Results Between May 1st 2018 and May 1st 2019, 28 gastrostomy procedures were performed on 14 children (mean age 6.07 years, range 1–16 years). 9 out of 14 children had neurological impairment (global developmental delay, cerebral palsy etc.), while the other 5 children had GI disorders. 67.9% (19/28) of procedures were carried out without the use of sedatives, 21.4% (6/28) under general anaesthetic and 7.1% (2/28) using a combination of local and general anaesthesia. No intra-operative complications were observed for any of the 28 procedures, however 2 procedures were noted to be difficult due to intestinal malrotation. Mechanical damage (breakage, leakage and displacement) was the most common complication found (18 cases). Other findings included 4 cases of post-operative weight loss due to intolerance to feeding, and 1 case of post-operative decline. 3 patients are deceased, the cause of death being cardiac arrest unrelated to the procedure.
Conclusions The results show that the technical success rate of PEG procedures was 100%, represented by tube functionality in all 28 cases post-operatively.

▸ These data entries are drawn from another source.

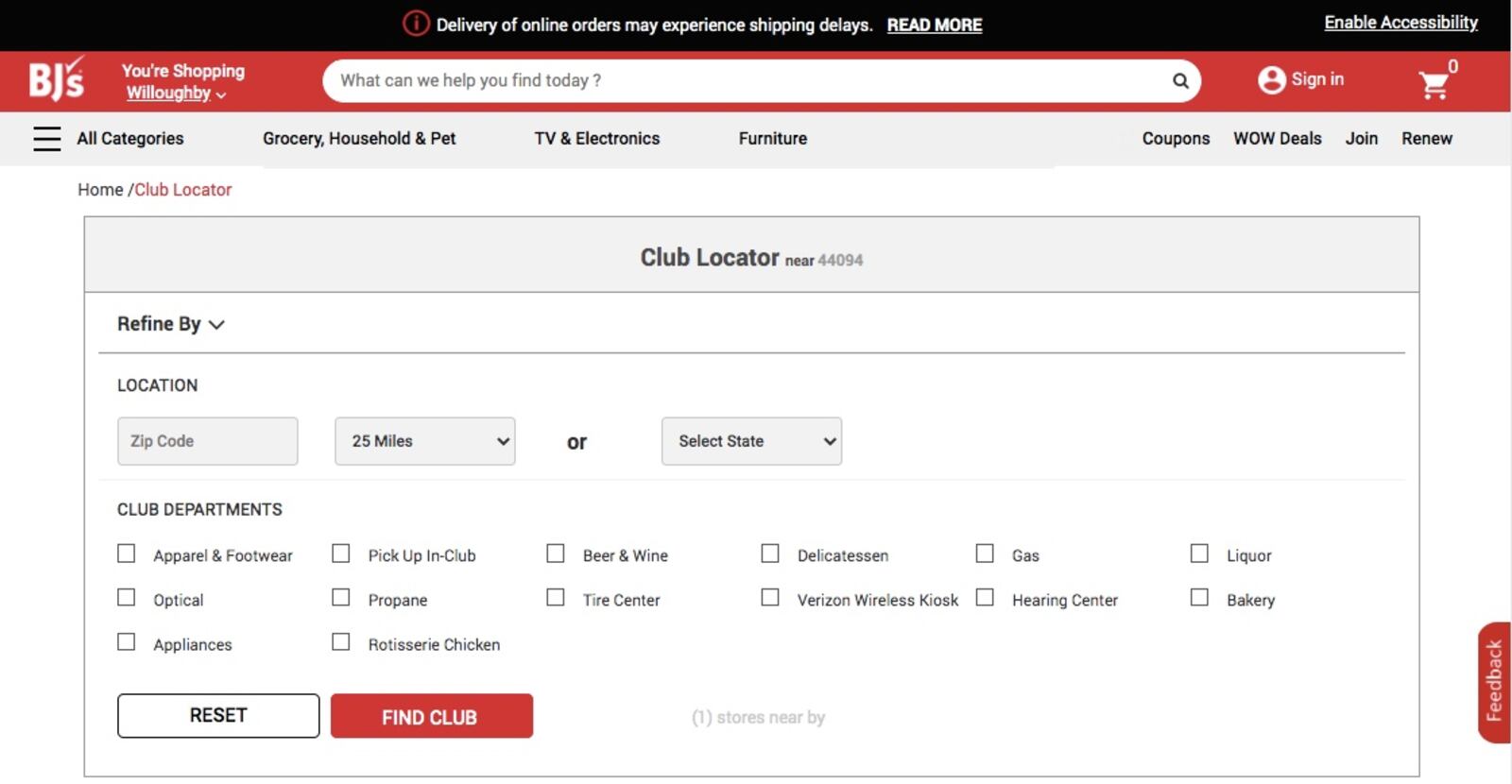Viewport: 1512px width, 784px height.
Task: Expand the Select State dropdown
Action: coord(751,441)
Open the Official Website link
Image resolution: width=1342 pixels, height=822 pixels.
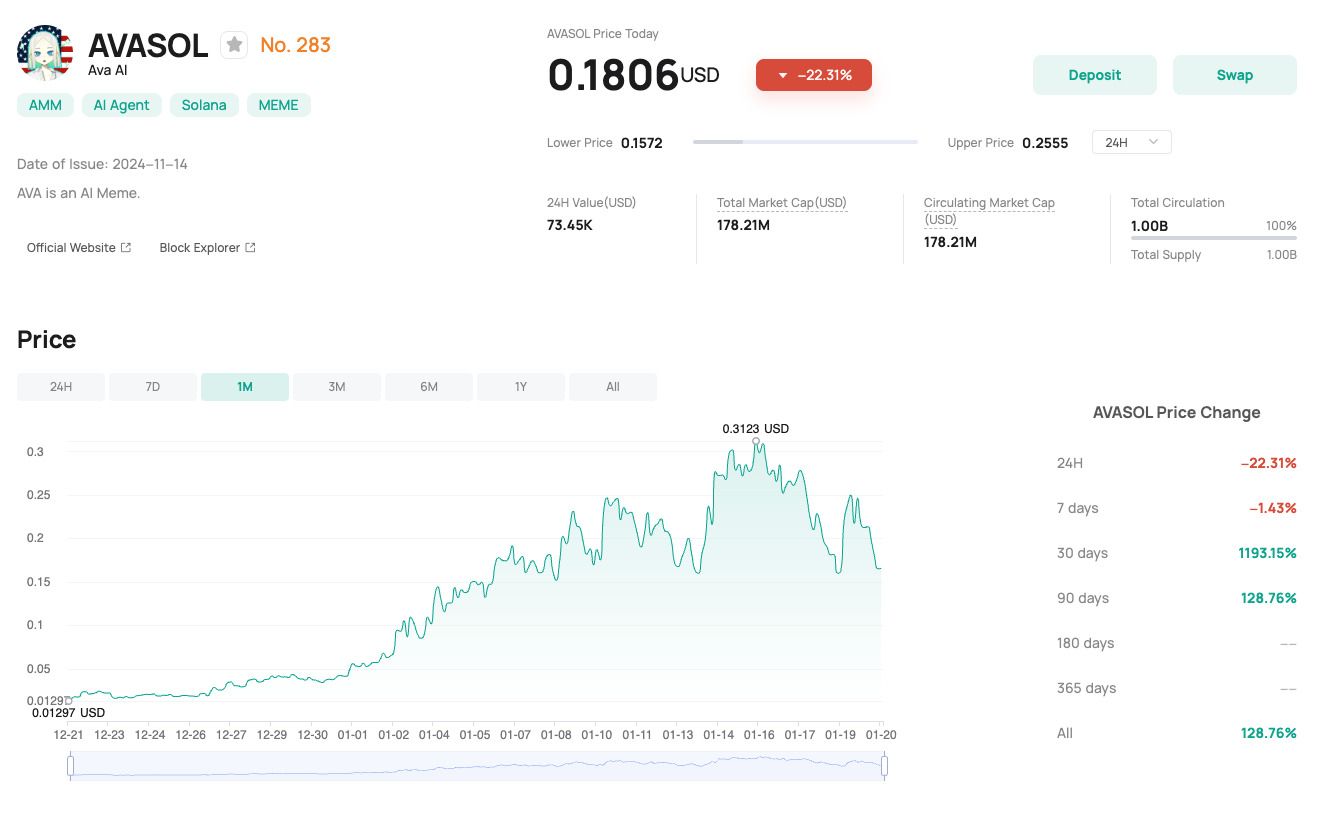(x=71, y=248)
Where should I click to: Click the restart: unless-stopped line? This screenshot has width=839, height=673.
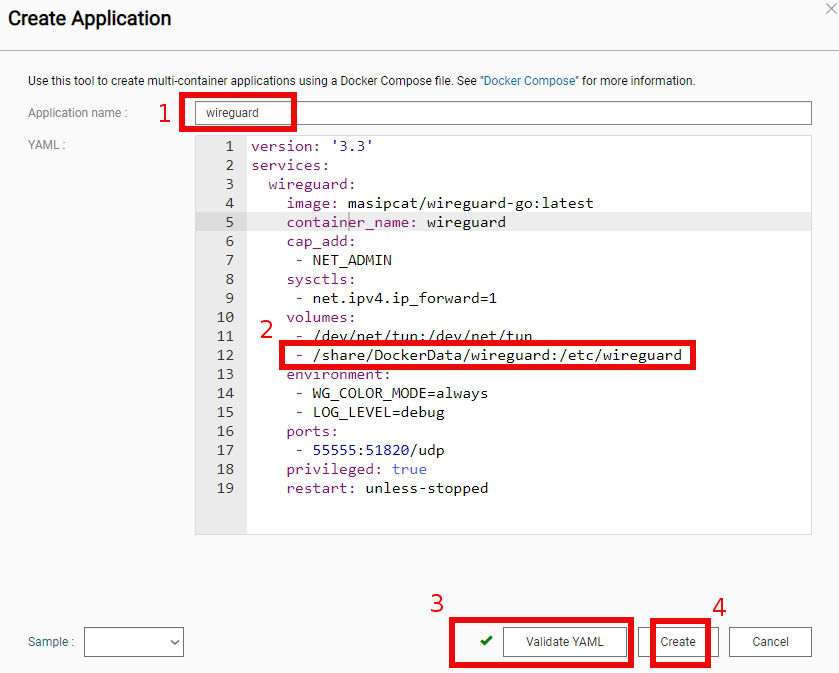[x=387, y=488]
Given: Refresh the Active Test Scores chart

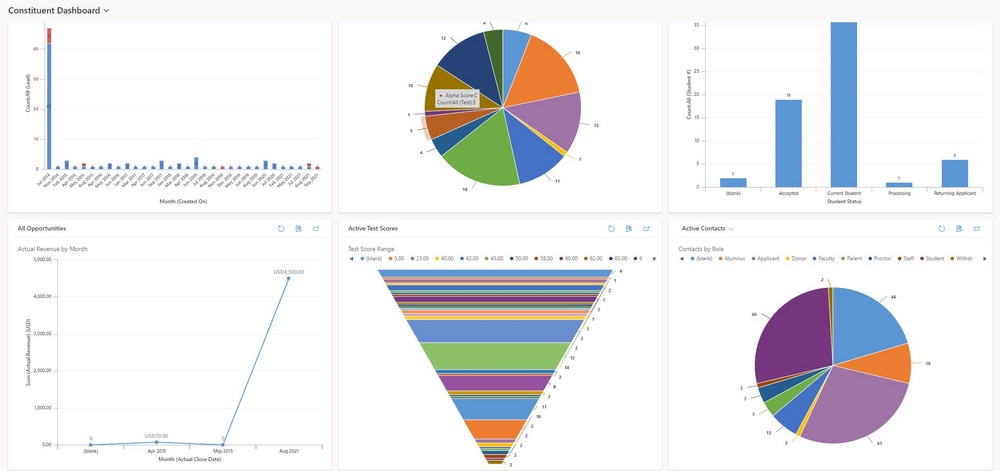Looking at the screenshot, I should tap(611, 228).
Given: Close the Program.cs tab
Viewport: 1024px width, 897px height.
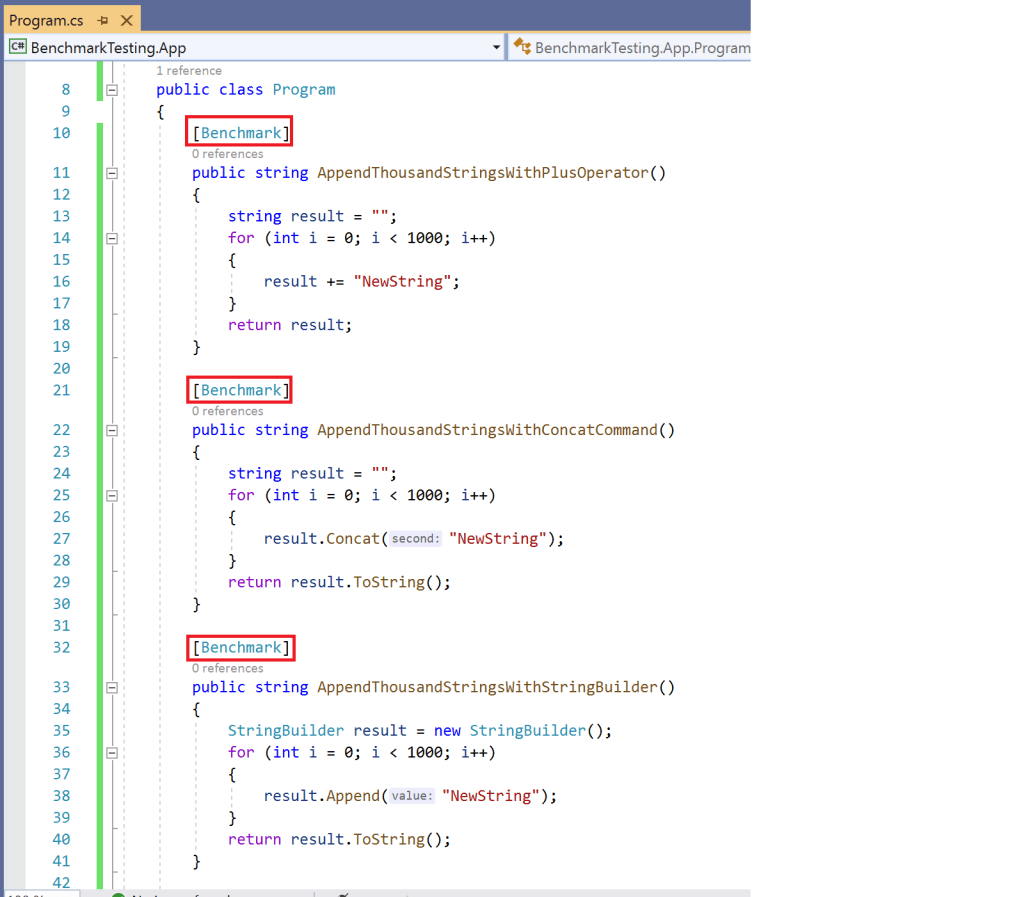Looking at the screenshot, I should (x=126, y=20).
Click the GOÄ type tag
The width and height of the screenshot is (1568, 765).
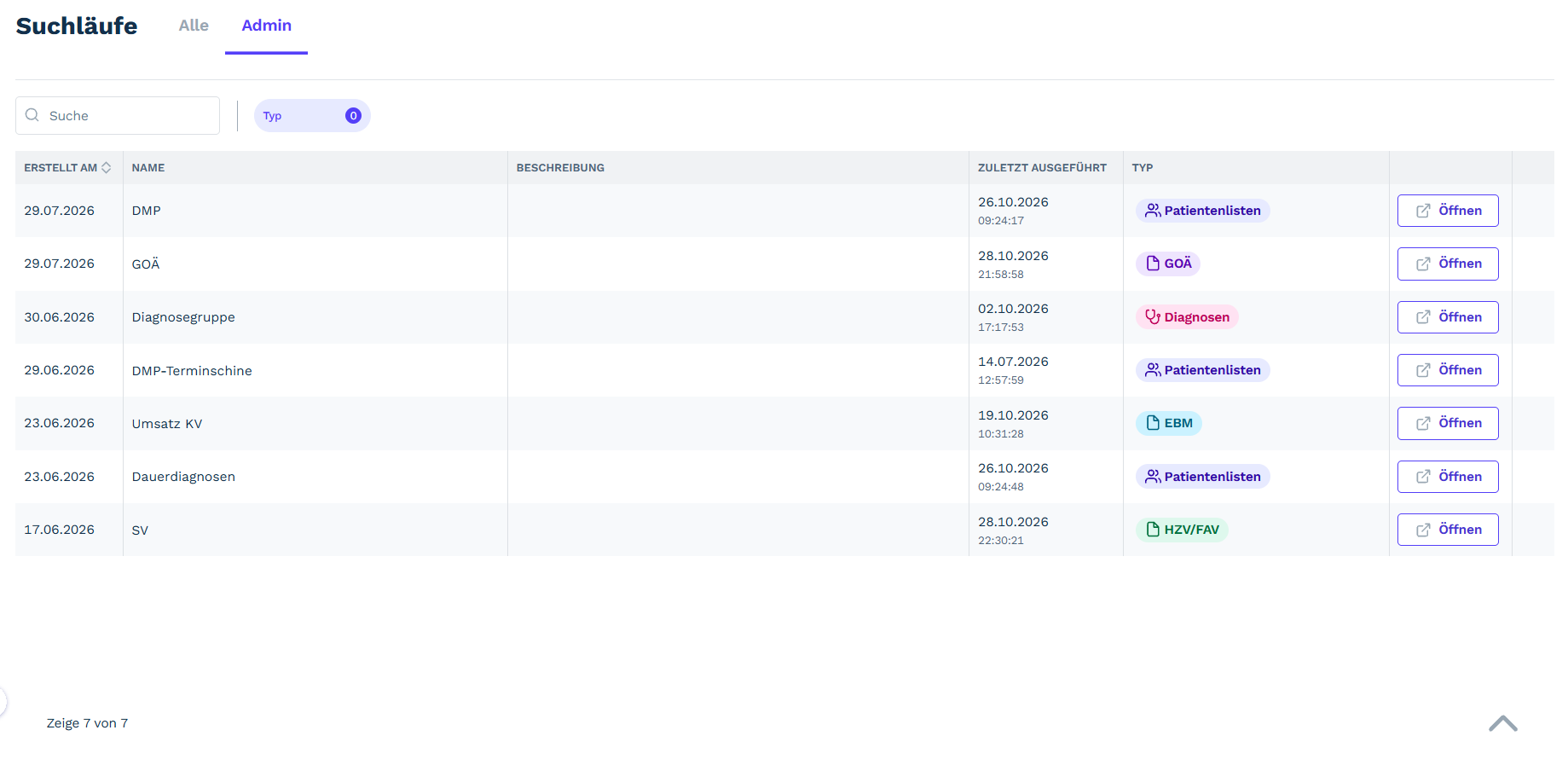pyautogui.click(x=1168, y=264)
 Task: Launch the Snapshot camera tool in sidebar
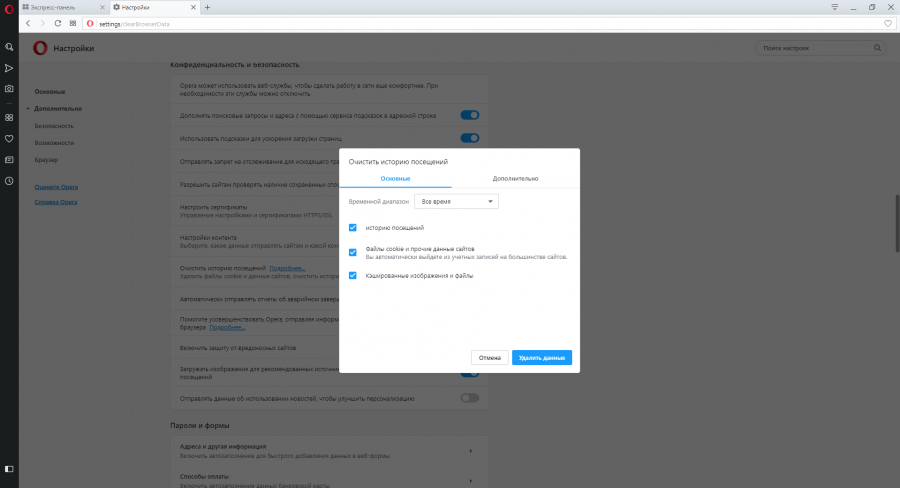click(9, 88)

The only reported major complication was a post-operative decline which subsequently resolved after ICU admission. The rate of minor complications was significantly higher at 24 cases, including tube breakage, leaks and misplacements. Most of these minor complications occur by accident e.g. a child pulling out the PEG tube. PEG tubes also have the advantage of not requiring anaesthesia, and the procedures were well tolerated by the children.
Therefore, radiologically inserted gastrostomies are a safe alternative to outdated laparoscopic techniques. These procedures can be carried out with little difficulty and possess a low rate of major complications.